Marimmar@Home said:
Interesting to see that so many people multiply damage before subtracting resistances. Next session my players will encounter a frost giant cleric with protection from fire up and running. I can't see why a protection from energy fire spell would be less efficient for a cold type creature than a normal human. First the spell damage has to overcome the protective devices/spells, then the remaining damage will be increased by half.
~Marimmar
I think it doesn't necessarily have to work the same as the swarm case.
Since the rules don't officially help, it's up to the DMs, and as one of them I'd rather rule the two cases this way:
SWARM
1) count +50% damage from area spell: this is just in the nature of being a swarm, a collection of creatures; even before I consider which creatures make the swarm up, I imagine the "shape" of it being the cause of the increased damage effect (it's just an abstraction: they could have skip this rule, give swarms more Hp, and cut more other sorts of damage)

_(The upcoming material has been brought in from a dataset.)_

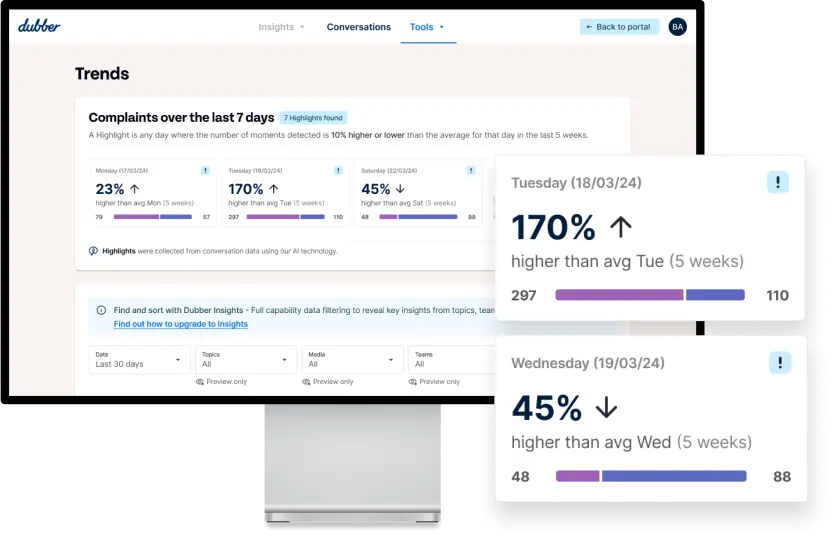
Task: Click alert icon on enlarged Wednesday card
Action: pyautogui.click(x=779, y=363)
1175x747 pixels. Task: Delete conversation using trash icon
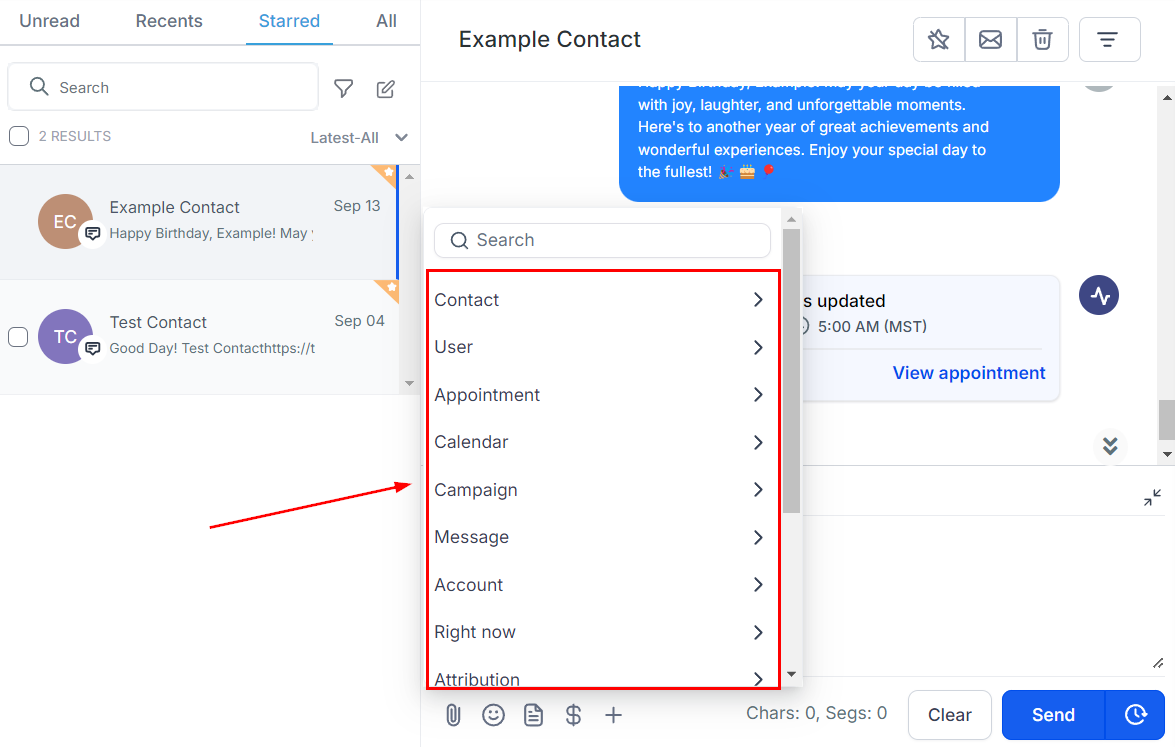click(1042, 40)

2) eventually halve the damage if the reflex save is successful, representing the flock of creatures partially dodging the flames, still as a whole
3) apply resistance, as each creature benefits from it after it has found itself among one of those affected by the blast
(besides rounding, 1 and 2 can be swapped obviously)
FROST GIANT
1) eventually halve the damage if the reflex save is successful, representing the giant dodging the flames
2) protection (completely or partially) blocks the fire from harming the giant's body
3) if some of the fire makes it through the protection, the frost giant's body gets more damage out of it because of its cold subtype
That's just a possibility, I don't see anything wrong in using others.